Combining adaptive noise and look-ahead in local search for SAT

  • Authors:
  • Chu Min Li;Wanxia Wei;Harry Zhang

  • Affiliations:
  • LaRIA, Université de Picardie Jules Verne, Amiens Cedex 01, France;Faculty of Computer Science, University of New Brunswick, Fredericton, NB, Canada;Faculty of Computer Science, University of New Brunswick, Fredericton, NB, Canada

  • Venue:
  • SAT'07 Proceedings of the 10th international conference on Theory and applications of satisfiability testing
  • Year:
  • 2007

Quantified Score

Hi-index 0.00

Visualization

Abstract

The adaptive noise mechanism was introduced in Novelty+ to automatically adapt noise settings during the search [4]. The local search algorithm G2WSAT deterministically exploits promising decreasing variables to reduce randomness and consequently the dependence on noise parameters. In this paper, we first integrate the adaptive noise mechanism in G2WSAT to obtain an algorithm adaptG2WSAT, whose performance suggests that the deterministic exploitation of promising decreasing variables cooperates well with this mechanism.
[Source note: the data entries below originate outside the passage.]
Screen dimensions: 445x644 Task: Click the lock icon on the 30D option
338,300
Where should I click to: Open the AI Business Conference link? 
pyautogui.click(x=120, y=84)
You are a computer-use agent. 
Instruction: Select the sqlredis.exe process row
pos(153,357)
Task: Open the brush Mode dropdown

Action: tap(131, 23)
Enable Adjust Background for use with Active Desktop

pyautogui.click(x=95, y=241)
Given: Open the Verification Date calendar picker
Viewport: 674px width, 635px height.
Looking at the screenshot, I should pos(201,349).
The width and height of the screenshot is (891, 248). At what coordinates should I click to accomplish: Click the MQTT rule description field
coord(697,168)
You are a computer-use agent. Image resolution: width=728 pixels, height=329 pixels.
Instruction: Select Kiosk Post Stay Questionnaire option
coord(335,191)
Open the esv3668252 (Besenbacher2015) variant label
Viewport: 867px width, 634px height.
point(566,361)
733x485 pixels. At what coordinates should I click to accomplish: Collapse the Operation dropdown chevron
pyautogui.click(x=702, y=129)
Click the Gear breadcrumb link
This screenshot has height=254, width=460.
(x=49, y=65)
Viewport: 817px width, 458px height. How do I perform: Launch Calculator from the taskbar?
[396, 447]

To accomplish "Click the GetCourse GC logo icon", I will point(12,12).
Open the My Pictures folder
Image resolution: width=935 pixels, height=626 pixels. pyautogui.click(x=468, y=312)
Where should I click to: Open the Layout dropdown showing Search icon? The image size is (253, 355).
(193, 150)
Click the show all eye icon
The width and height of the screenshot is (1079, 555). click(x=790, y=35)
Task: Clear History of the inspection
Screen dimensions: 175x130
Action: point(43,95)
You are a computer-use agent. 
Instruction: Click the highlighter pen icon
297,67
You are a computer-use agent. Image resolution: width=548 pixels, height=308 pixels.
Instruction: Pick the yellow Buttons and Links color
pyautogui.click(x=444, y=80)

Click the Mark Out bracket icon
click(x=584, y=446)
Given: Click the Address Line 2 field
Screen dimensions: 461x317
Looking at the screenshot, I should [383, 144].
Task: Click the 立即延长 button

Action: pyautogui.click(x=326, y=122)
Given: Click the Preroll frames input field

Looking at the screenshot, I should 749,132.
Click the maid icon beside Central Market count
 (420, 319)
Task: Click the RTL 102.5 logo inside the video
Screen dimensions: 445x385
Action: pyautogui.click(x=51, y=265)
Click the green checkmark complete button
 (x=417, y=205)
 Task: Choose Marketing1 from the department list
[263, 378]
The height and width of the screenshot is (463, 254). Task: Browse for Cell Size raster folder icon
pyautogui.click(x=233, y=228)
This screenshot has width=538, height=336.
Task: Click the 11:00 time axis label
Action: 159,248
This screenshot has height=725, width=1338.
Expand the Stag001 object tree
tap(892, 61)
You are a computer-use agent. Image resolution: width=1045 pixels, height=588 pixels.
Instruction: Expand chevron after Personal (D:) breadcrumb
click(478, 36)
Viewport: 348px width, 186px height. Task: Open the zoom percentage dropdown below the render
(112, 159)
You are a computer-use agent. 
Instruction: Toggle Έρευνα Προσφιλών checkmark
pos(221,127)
Then, we propose an approach that uses look-ahead for promising decreasing variables to further reinforce this cooperation. We implement this approach in adaptG2WSAT, resulting in a new local search algorithm called adaptG2WSATP. Without any manual noise or other parameter tuning, adaptG2WSATP shows generally good performance, compared with G2WSAT with approximately optimal static noise settings, or is sometimes even better than G2WSAT. In addition, adaptG2WSATP is favorably compared with state-of-the-art local search algorithms such as R+adaptNovelty+ and VW.